Around that time, Eastman became a public face of the National Organization for Marriage, a group that promoted 2008’s Proposition 8, which banned same-sex marriage in California. He led the organization‘s years-long battle to keep its donor list private, which resulted in a string of court losses and fines for violating state disclosure laws.
Fred Karger, a gay Republican activist who doggedly sought the group’s financial records, said he saw a pattern in Eastman’s actions then and in the current congressional investigation.
“He has a history of lying and undermining our election laws as best he can,” Karger said.
With Eastman undeniably central to the Jan. 6 investigation, the people in his orbit are grappling with how much he should remain in their lives.
Chemerinsky publicly urged the State Bar of California to investigate Eastman, which it began doing this spring, and he decided to never share billing with Eastman again.
His last radio appearance with Eastman, in October 2020, still disturbed him more than a year later.
“It was the first time I ever debated him where he wasn’t civil. I felt like I was debating Donald Trump,” Chemerinsky said.
Jeremy Rosen, a Los Angeles appellate lawyer and fellow Federalist Society member, said he also noticed a gradual shift, predating Trump, in his onetime friend.
“He went from being more of a happy warrior to an angry warrior over time,” said Rosen, who immediately after the Jan. 6 attack urged the Federalist Society to remove Eastman from leadership and public events. In Eastman, he saw a symbol of the increasing anger in the country’s politics overall.
But others have not kept their distance. Ryan P. Williams, president of the Claremont Institute, lauded Eastman on Twitter as “a patriot concerned about the oligarchic corruption of America.” (Williams did not respond to requests for comment.)

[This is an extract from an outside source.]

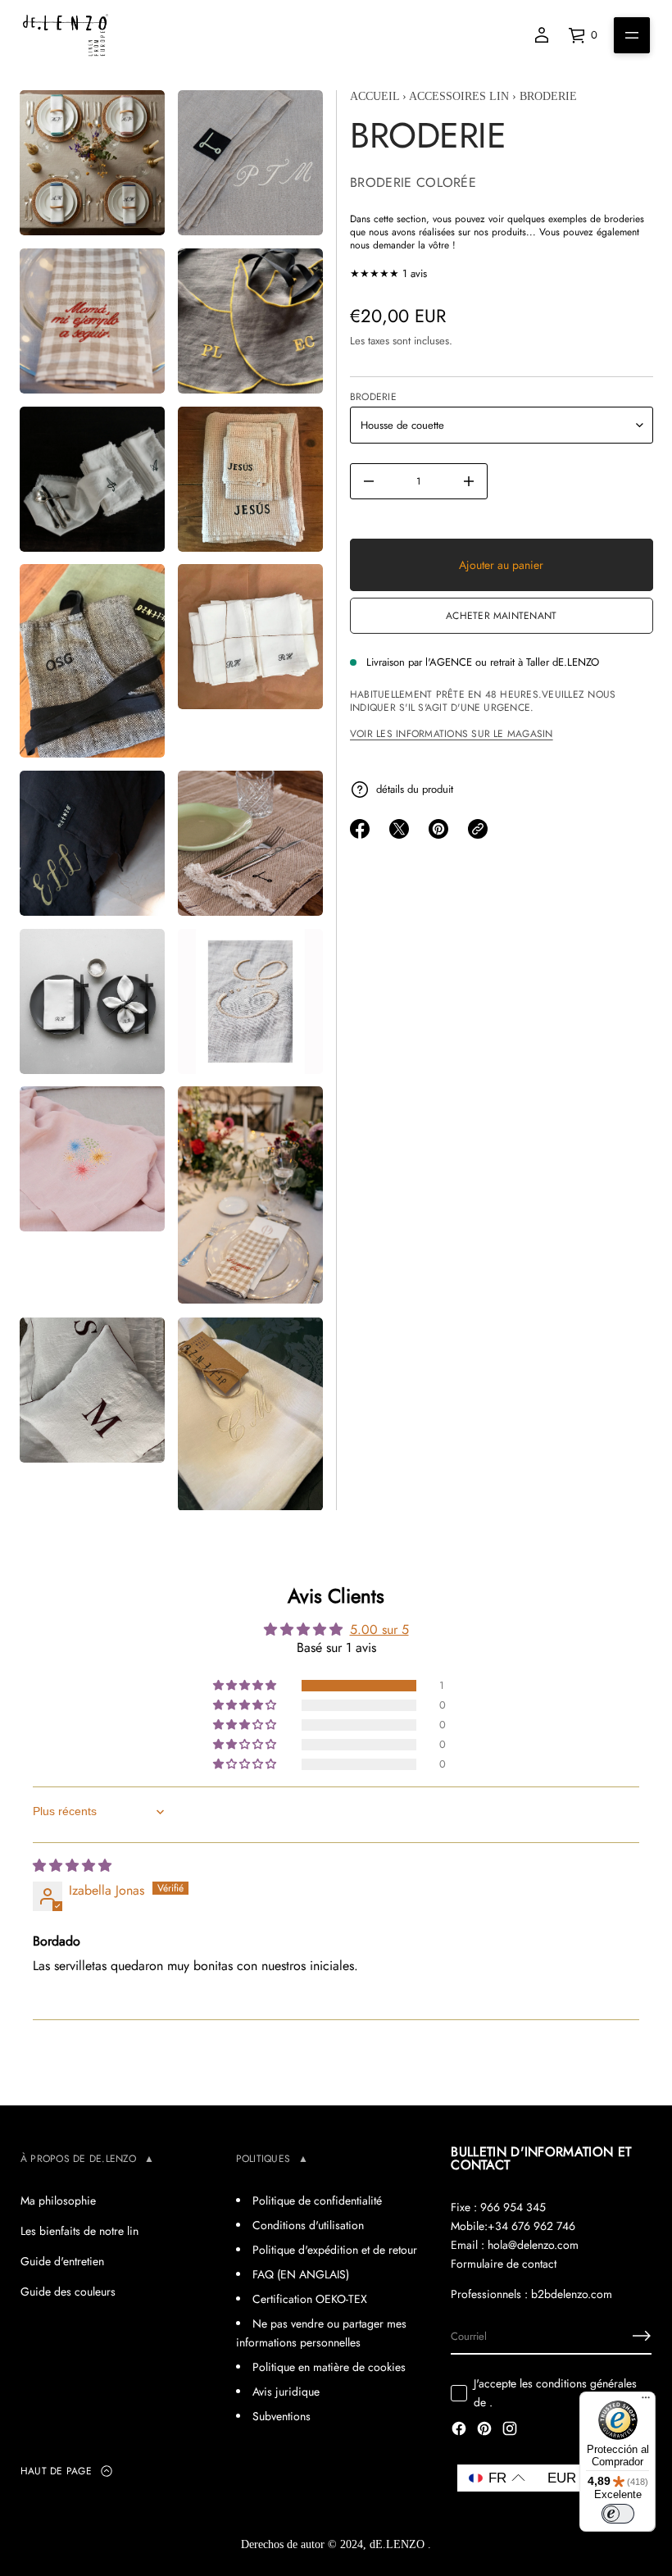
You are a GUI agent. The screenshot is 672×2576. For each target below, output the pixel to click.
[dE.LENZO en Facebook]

Eastman remains a senior fellow at the institute, which, after decades on the geographical and intellectual fringes of the right, found new prominence during the Trump years. The think tank’s embrace of upheaval and crisis as necessary to usher in America’s renewal aligned neatly with the norms-busting president.
“Claremonsters,” as they call themselves, use apocalyptic rhetoric to convey the staggering stakes, as they see them, or to at least get people’s attention.

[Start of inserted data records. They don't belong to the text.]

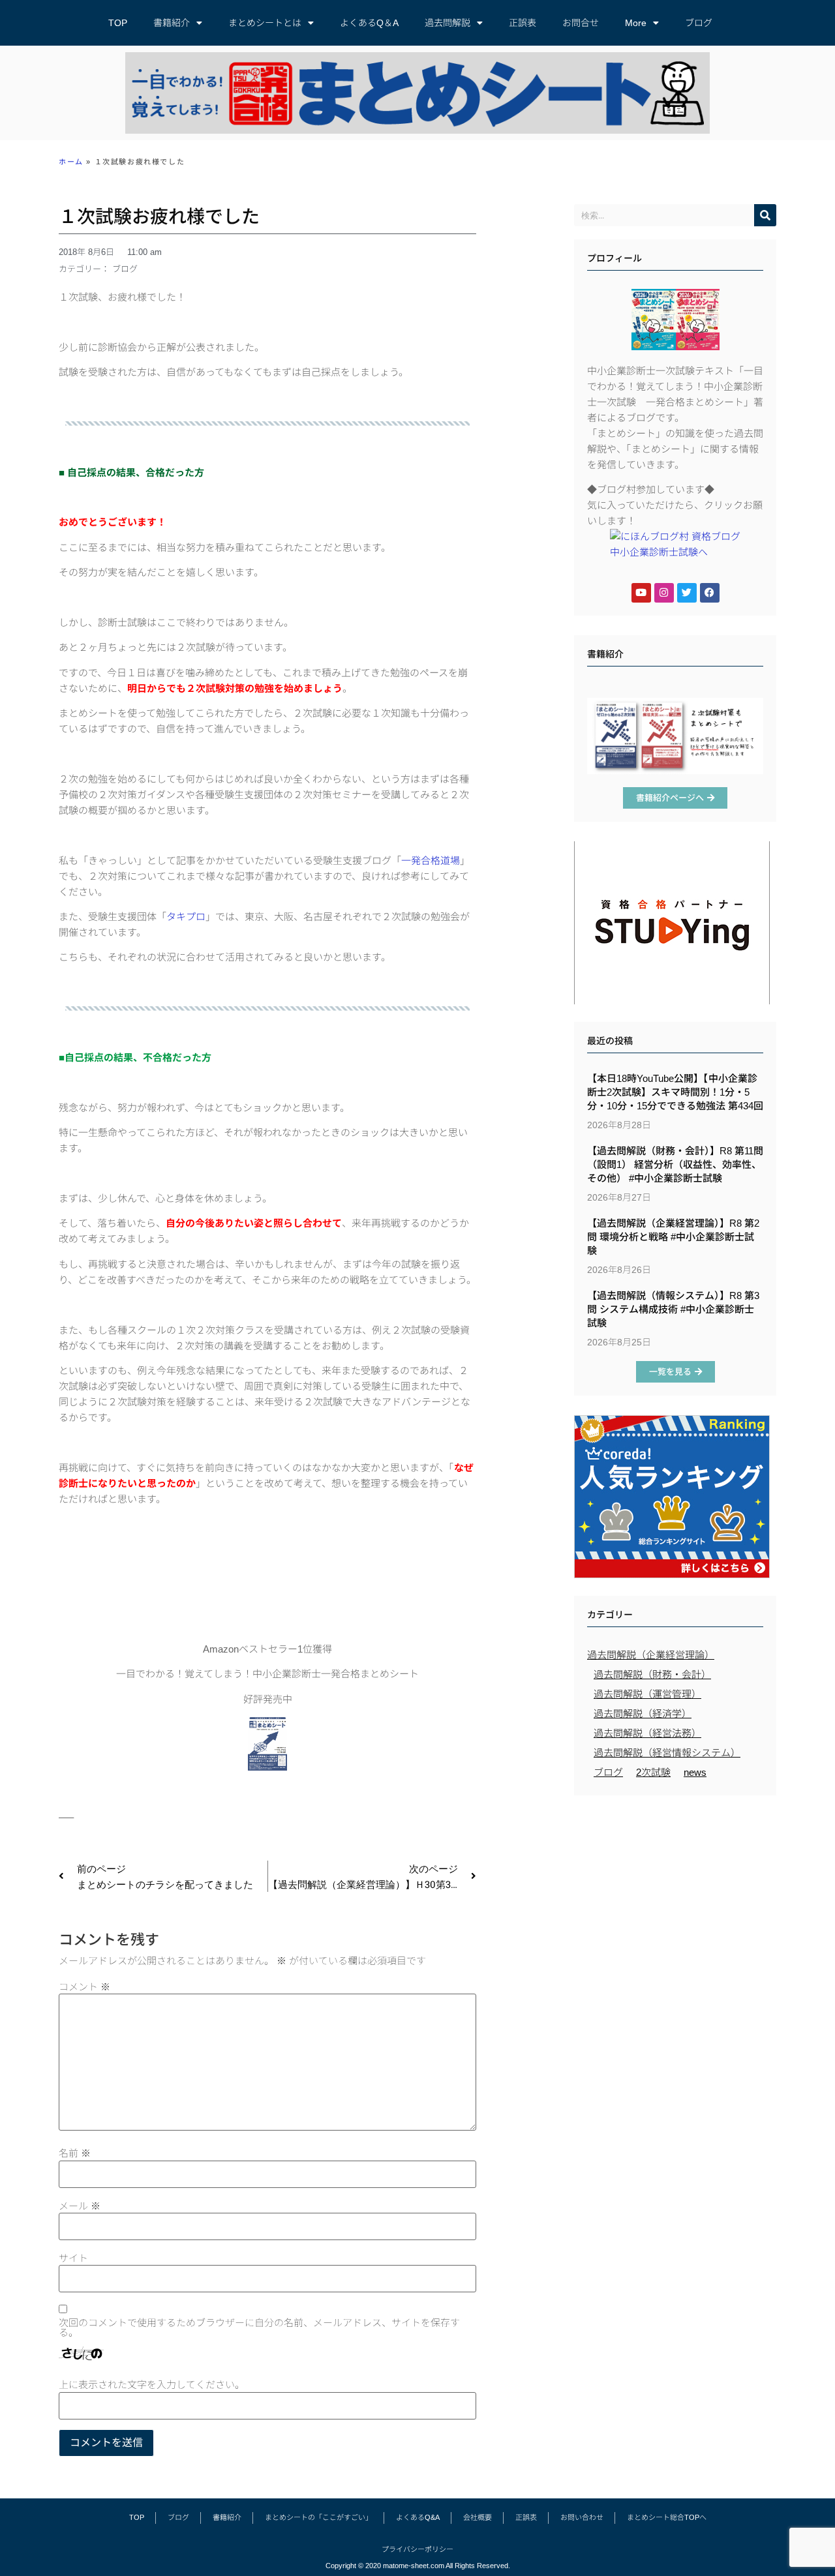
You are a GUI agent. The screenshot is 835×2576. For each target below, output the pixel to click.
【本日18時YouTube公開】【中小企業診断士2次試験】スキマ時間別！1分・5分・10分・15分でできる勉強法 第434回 (675, 1092)
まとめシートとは (264, 23)
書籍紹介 (171, 23)
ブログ (698, 23)
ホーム (71, 162)
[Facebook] (710, 593)
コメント (84, 1987)
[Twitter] (687, 593)
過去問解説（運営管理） (647, 1694)
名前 (75, 2153)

That cataclysmic viewpoint spilled into the Jan. 6 hearings, when former White House lawyer Eric Herschmann said in a deposition that he had warned Eastman his scheme to have the vice president invalidate the election would “cause riots in the streets.”
“And [Eastman] said words to the effect of, ‘There has been violence in the history of our country, Eric, to protect the democracy or protect the republic,” Herschmann said.
Eastman was so committed to this line of thinking that he continued to seek avenues to overturn Trump’s loss, even in the immediate aftermath of the attack on the U.S. Capitol. He unsuccessfully sought a pardon from Trump and now finds himself potentially in criminal jeopardy.
“Unfortunately, he drank the Kool-Aid that President Trump was selling — that the election was a fraud,” Yoo said.
But back in that hotel ballroom in Buena Park, Eastman showed no signs of second-guessing.
“My old professor used to say, if you’re not catching incoming flak, that means you’re not over the target,” he told his audience. “Well, ladies and gentlemen, I think I have been directly over the target for quite some time.”
The conservative activists, with extended applause and hearty laughter, signaled they agreed.